Secondo le stime delle Nazioni Unite, Nigeria e Etiopia avevano nell’anno del loro ultimo Censimento (il 2006) rispettivamente 149 e 81 milioni abitanti, cresciuti a 238 (+60%) e 135 milioni (+67%) nel 2025. In paesi così grandi e così complessi, i censimenti sono uno strumento fondamentale di conoscenza. La storia dei censimenti nigeriani è costellata di fallimenti; negli anni recenti il censimento è stato rinviato più volte, e ancora oggi il sistema è fermo alle operazioni preliminari. Dai suoi risultati dipende la ripartizione delle rendite petrolifere e della rappresentanza politica tra i 36 stati e i 300 gruppi etnici che compongono il paese più popoloso dell’Africa3

In Etiopia il rinvio del censimento è dovuto a molteplici cause, oltre agli effetti del Covid, della guerra nel Tigray, delle ondate di profughi. In primo luogo, i cambiamenti nella popolazione influiscono sull’equilibrio della rappresentanza politica nazionale. Secondariamente, la popolazione influisce sugli importi dei finanziamenti che il governo federale assegna a livello subnazionale.

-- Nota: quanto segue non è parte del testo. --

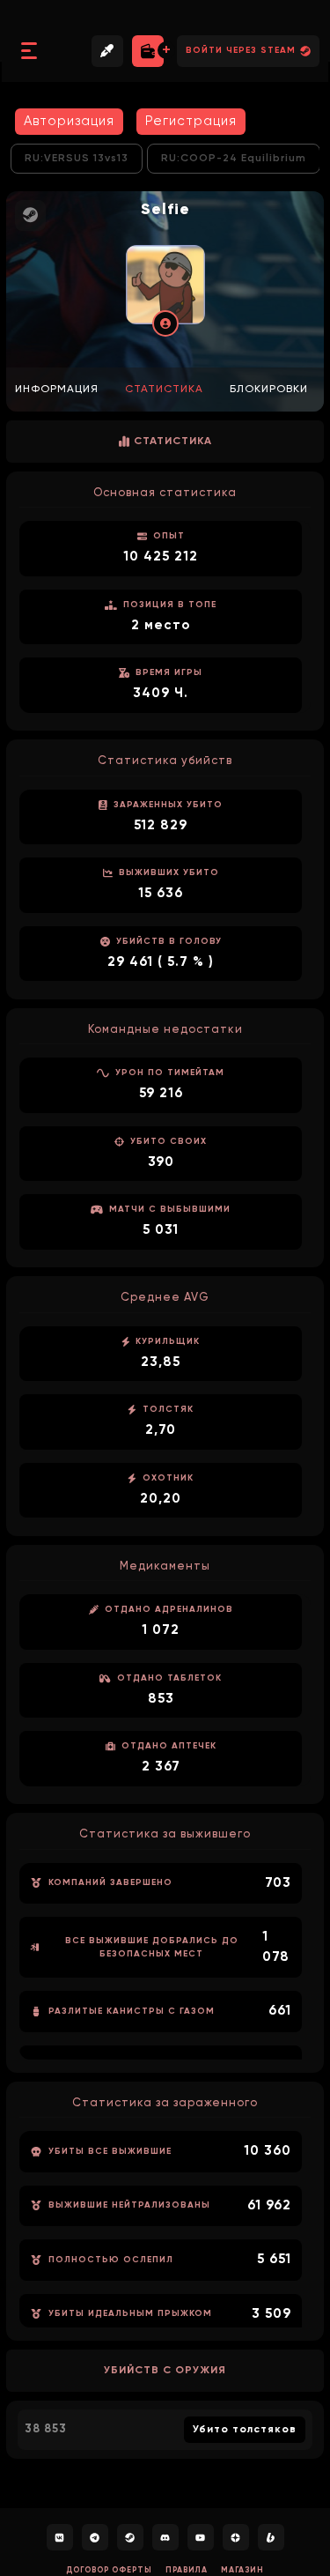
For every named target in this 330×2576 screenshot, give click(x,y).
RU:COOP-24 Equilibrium (233, 158)
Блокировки (269, 389)
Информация (57, 389)
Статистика (164, 389)
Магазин (242, 2570)
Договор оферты (109, 2570)
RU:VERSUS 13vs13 (76, 158)
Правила (186, 2570)
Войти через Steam (241, 50)
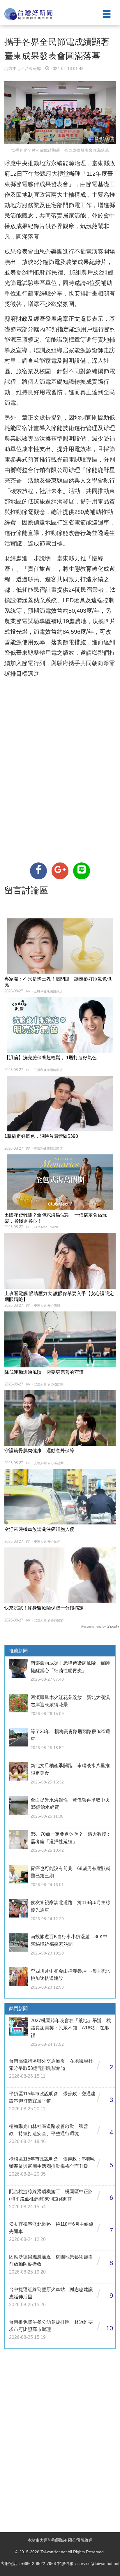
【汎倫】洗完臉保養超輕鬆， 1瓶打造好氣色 (50, 1057)
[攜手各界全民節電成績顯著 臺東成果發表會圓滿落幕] (38, 871)
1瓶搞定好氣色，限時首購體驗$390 (41, 1136)
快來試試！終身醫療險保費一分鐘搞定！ (46, 1607)
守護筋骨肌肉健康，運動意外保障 (39, 1450)
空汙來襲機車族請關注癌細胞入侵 (39, 1529)
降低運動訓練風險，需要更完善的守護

Il sistema di federalismo fiscale dell’Etiopia devolve finanziamenti significativi ai livelli inferiori di governo attraverso sovvenzioni globali. Terzo: i cambiamenti demografici potrebbero essere un fattore di stimolo per richieste secessioniste, una questione controversa che il governo federale ha cercato attivamente di evitare. La Costituzione federale riconosce a qualsiasi nazionalità il diritto di secedere internamente e diventare uno Stato: i mutamenti nel peso demografico sono quindi un fattore assai rilevante e causa della “prudenza” del Governo in tema di rilevazione censuaria4

Note

1Massimo Livi Bacci, L’India rallenta il passo (demografico), Neodemos,4 aprile 2025. Si veda anche il mio intervento: Il valore di un Censimento, Neodemos, 11 Giugno 2024 

2Ajit Ranade, The consequences of a delayed census. Ronojoy Sen, India’s Delayed Census: Why It Matters, 13 June 2025.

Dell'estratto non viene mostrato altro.